◆ Do this: Find every line in the data below that contains the word "Where" and copy each of those lines.

◆ Data entries:
-------------------------

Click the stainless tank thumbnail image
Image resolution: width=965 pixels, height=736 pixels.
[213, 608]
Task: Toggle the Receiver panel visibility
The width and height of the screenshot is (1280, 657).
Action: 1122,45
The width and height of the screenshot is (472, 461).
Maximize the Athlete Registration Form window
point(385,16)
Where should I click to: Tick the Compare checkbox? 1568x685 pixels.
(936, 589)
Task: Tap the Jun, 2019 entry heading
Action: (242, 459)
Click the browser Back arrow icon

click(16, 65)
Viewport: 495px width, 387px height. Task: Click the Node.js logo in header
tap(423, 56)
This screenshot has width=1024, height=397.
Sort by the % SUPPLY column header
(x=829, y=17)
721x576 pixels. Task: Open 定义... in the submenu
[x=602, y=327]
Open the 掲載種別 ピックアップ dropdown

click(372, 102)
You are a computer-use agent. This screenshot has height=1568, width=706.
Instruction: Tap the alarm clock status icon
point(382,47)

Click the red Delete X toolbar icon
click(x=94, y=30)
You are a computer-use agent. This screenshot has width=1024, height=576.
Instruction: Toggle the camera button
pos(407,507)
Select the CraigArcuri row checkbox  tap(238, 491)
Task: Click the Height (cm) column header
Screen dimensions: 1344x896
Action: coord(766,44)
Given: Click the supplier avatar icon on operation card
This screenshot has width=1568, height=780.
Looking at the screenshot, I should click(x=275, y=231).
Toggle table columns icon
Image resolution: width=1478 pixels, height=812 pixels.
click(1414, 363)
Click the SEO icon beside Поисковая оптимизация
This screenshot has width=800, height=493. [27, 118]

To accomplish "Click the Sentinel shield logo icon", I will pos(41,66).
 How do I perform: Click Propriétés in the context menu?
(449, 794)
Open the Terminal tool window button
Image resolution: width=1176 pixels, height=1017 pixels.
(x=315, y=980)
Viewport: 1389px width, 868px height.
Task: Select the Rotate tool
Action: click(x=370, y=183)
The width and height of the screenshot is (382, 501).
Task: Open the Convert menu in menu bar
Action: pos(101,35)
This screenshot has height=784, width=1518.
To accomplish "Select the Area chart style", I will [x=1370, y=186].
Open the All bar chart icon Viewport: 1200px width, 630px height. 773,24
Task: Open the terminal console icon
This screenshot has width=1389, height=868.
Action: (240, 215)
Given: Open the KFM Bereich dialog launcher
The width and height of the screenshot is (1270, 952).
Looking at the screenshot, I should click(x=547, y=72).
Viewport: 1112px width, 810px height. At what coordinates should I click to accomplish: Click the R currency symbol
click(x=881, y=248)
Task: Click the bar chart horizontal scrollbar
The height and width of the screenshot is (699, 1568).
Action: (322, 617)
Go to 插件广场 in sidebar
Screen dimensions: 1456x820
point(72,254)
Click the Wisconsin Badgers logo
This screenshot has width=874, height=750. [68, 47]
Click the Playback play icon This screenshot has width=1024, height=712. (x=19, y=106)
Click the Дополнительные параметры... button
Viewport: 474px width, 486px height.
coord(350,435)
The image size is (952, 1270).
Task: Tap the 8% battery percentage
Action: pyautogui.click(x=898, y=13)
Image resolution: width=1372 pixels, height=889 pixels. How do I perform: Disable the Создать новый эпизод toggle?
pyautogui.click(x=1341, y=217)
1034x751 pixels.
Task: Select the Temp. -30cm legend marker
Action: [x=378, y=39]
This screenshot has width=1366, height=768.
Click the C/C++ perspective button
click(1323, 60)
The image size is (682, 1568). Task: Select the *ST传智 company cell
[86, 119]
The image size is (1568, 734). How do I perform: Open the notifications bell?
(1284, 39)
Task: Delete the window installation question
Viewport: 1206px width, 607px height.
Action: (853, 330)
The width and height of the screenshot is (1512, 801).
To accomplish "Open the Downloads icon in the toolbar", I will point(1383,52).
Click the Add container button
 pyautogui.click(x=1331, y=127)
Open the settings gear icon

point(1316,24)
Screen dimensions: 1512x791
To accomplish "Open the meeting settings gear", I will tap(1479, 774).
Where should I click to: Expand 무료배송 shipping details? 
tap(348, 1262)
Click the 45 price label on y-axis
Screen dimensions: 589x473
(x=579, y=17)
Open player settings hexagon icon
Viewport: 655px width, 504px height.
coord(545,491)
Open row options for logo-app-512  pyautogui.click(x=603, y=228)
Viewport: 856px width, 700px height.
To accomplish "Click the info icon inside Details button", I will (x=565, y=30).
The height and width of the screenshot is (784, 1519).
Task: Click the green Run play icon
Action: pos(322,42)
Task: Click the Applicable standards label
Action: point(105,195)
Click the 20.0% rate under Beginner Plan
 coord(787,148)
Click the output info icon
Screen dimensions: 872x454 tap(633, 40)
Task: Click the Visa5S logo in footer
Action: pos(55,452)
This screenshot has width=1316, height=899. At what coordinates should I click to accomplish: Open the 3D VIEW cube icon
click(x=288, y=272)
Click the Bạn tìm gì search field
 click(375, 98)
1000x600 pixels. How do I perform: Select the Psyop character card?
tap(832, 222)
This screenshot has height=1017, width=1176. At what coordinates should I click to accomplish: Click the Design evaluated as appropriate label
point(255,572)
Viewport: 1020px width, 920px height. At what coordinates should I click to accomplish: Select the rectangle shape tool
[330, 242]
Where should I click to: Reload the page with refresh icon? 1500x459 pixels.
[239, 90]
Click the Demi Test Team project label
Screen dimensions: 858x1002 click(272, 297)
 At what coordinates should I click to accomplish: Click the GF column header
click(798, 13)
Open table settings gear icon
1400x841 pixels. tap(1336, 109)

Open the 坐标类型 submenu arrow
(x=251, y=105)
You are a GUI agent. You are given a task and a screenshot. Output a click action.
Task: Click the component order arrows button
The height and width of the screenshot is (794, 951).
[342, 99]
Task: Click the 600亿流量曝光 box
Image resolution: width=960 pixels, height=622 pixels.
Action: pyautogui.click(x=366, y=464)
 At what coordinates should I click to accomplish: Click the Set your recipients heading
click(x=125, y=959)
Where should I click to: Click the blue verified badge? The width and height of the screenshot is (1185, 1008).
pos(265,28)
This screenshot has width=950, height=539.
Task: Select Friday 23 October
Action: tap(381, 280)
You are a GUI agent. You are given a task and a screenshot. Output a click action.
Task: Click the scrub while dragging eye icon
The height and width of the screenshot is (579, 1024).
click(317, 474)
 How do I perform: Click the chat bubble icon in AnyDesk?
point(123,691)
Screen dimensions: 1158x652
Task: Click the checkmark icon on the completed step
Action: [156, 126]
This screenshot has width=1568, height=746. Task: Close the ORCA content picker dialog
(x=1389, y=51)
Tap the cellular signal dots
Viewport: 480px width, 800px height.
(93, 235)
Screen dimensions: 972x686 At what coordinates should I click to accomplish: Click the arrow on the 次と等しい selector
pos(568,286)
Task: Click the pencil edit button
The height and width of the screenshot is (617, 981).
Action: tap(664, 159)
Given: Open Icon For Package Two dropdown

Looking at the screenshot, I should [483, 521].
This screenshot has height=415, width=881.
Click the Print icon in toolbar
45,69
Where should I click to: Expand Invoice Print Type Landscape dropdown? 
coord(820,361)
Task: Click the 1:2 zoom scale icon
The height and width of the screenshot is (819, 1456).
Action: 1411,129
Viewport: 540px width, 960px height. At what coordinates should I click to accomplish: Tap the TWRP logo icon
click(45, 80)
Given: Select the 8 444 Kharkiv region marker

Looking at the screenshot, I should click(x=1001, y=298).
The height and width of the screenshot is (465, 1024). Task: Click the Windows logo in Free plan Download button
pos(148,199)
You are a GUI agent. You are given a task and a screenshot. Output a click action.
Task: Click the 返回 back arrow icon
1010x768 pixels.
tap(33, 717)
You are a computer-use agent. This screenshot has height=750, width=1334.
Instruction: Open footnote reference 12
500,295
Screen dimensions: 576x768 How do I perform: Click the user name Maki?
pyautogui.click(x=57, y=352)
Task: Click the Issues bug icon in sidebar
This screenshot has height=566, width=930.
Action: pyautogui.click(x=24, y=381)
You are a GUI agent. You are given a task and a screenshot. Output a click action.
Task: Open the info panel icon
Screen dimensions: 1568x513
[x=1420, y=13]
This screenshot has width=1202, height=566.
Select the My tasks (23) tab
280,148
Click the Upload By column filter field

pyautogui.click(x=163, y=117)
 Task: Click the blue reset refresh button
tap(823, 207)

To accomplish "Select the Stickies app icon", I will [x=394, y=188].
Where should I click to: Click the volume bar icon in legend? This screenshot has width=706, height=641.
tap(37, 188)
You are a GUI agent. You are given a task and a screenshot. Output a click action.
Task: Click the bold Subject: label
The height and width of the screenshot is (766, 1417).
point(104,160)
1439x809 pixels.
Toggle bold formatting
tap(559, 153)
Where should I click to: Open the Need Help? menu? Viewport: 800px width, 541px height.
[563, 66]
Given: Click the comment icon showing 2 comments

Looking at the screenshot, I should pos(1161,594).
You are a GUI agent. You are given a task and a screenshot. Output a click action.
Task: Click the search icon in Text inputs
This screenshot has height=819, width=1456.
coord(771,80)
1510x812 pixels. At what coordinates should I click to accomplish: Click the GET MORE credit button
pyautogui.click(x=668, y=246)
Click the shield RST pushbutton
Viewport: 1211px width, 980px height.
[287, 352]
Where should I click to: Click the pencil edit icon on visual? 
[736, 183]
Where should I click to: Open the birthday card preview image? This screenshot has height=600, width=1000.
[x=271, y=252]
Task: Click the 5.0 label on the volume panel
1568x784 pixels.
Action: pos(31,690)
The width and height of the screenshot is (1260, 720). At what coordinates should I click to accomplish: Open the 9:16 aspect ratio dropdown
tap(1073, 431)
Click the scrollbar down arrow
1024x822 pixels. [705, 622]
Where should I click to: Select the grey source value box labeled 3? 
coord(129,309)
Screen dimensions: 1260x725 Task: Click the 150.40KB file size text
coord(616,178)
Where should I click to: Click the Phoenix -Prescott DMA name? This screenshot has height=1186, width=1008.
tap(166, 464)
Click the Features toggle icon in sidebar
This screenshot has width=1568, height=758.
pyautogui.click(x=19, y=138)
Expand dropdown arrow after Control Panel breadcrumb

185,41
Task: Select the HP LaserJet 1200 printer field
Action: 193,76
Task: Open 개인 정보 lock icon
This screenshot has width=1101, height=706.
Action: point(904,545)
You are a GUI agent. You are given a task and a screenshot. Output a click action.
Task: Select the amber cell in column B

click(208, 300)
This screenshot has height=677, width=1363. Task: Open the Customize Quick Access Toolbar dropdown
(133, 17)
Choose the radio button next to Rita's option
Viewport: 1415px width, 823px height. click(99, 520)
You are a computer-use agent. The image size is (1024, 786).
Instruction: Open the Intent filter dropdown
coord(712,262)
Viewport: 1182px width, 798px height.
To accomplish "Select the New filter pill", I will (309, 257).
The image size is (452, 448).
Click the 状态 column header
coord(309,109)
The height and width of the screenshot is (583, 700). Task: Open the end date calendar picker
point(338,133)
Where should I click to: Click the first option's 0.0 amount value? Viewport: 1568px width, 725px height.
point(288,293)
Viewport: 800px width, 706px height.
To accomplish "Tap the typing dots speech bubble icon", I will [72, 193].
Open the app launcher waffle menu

-------------------------

◆ Task response:
Where should I click to: Tick the Compare checkbox? 1568x685 pixels.
Where should I click to: Expand 무료배송 shipping details? 
Where should I click to: Reload the page with refresh icon? 1500x459 pixels.
Where should I click to: Click the blue verified badge? The width and height of the screenshot is (1185, 1008).
Where should I click to: Expand Invoice Print Type Landscape dropdown? 
Where should I click to: Click the volume bar icon in legend? This screenshot has width=706, height=641.
Where should I click to: Open the Need Help? menu? Viewport: 800px width, 541px height.
Where should I click to: Click the pencil edit icon on visual? 
Where should I click to: Open the birthday card preview image? This screenshot has height=600, width=1000.
Where should I click to: Select the grey source value box labeled 3? 
Where should I click to: Click the Phoenix -Prescott DMA name? This screenshot has height=1186, width=1008.
Where should I click to: Click the first option's 0.0 amount value? Viewport: 1568px width, 725px height.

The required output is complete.